Stop dressing like a hipster. 

Seriously, get on the Levi's web site and check out the various fit models of jeans they sell.

L.L. Bean, Land's End, and Carhartt offer similar styles.


----------



## Retro Grouch (Apr 30, 2002)

Wrangler loose fits are the only jeans that can tame my mighty quads 

Genuine Wrangler Loose Fit Jean Jeans


----------



## myhui (Aug 11, 2012)

$890.

https://www.mrporter.com/en-us/mens/valentino/poppy-print-silk-shorts/516279










"EDITORS' NOTES

Painterly florals inspired the latest*Valentino*collection, in particular the works of Messrs Pablo Picasso and Odilon Redon. These shorts are patterned with poppies in bloom, but the burgundy and navy shades keep the print understated and sophisticated. Try this silk pair with the matching*shirt. Shown here with a*Maison Margiela shirt,*Gucci sweater*and*Alexander McQueen shoes."


----------



## jbinbi (Jan 7, 2013)

JCavilia said:


> There are whole bunches of different fits. Go to a store with a good selection of one or more brands, and try on lots. Levis alone has a dozen or more styles. My big thighs do well in 559. The Gap and Old Navy are other places with a good selection.
> 
> But there's no subsitute for trying them on.


I actually have 559. Too tight unless I go up a waist size, 34 fit waist, 36 fit thighs.


----------



## cdhbrad (Feb 18, 2003)

My 62 year old quads must not be as mighty as yours......Wrangler Relaxed Fit Jeans work for me, but in a 33 instead of my normal 34 waist.


----------



## Andy69 (Jun 14, 2008)

jbinbi said:


> Don't know if anyone else has this issue, but my jeans are too tight in the thighs. I am not saying I am leg pressing 1000 lbs, but I think cyclists certainly have bigger quads than the general populace who are n't doing heaving quad excercise.
> 
> So just wondering if there is a certain brand or style that others have found that have more room through the thighs.

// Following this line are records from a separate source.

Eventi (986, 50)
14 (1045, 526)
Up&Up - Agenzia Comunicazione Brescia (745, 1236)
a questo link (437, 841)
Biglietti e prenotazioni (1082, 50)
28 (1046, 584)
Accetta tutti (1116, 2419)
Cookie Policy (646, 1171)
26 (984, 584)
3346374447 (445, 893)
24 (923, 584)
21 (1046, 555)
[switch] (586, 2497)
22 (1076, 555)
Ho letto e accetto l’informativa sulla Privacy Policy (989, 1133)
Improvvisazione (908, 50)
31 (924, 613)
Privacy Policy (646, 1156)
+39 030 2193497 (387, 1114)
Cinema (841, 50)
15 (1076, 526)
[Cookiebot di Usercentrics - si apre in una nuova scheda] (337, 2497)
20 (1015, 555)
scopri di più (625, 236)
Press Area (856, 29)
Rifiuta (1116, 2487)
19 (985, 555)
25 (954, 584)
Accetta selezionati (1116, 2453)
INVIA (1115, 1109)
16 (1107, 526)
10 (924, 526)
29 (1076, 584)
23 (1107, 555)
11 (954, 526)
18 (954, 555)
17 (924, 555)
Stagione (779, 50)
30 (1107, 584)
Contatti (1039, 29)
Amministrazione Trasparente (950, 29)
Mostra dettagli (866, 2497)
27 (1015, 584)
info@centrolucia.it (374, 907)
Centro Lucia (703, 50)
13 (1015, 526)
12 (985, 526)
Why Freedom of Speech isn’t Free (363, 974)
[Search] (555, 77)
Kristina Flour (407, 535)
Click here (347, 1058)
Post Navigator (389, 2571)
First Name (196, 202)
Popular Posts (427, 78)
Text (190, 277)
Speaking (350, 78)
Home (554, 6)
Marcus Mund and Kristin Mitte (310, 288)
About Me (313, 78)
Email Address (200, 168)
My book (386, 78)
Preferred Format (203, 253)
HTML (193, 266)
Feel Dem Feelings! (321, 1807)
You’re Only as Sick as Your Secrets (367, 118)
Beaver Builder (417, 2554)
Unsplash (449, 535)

My legs are huge (550s are too tight). Usually by the time the legs are large enough, the waist is entirely too big. I've had good luck in the past with Levi 560, and recently I got a pair of Lucky jeans (181 I think, but don't quote me). Lucky jeans are expensive though.

Mostly I have given up on jeans and moved to khakis, mostly Columbia and Wrangler


----------



## Andy69 (Jun 14, 2008)

Retro Grouch said:


> Wrangler loose fits are the only jeans that can tame my mighty quads
> 
> Genuine Wrangler Loose Fit Jean Jeans


I found a pair of those in a Goodwill, I though, cool, pants that will fit.

Nope.


----------



## dmanthree (Aug 22, 2014)

I'm 60, and still have this "issue." I wear Lee Relaxed Fit jeans, and they work very well. Waist size fits normal, and the thighs have a little breathing room. The regular fit jeans from any brand were just too damned tight.


----------



## Saddletramp1200 (Apr 25, 2015)

Can't stop laughin'. Tight jeans leave bruises. Pinch your skin. You'll figure it out.


----------



## burgrat (Nov 18, 2005)

I got some big legs too and I find carpenter's jeans fit me the best. Wrangler carpenter's jeans at Wally World for ~$20. Plus I have a place to hang my hammer .


----------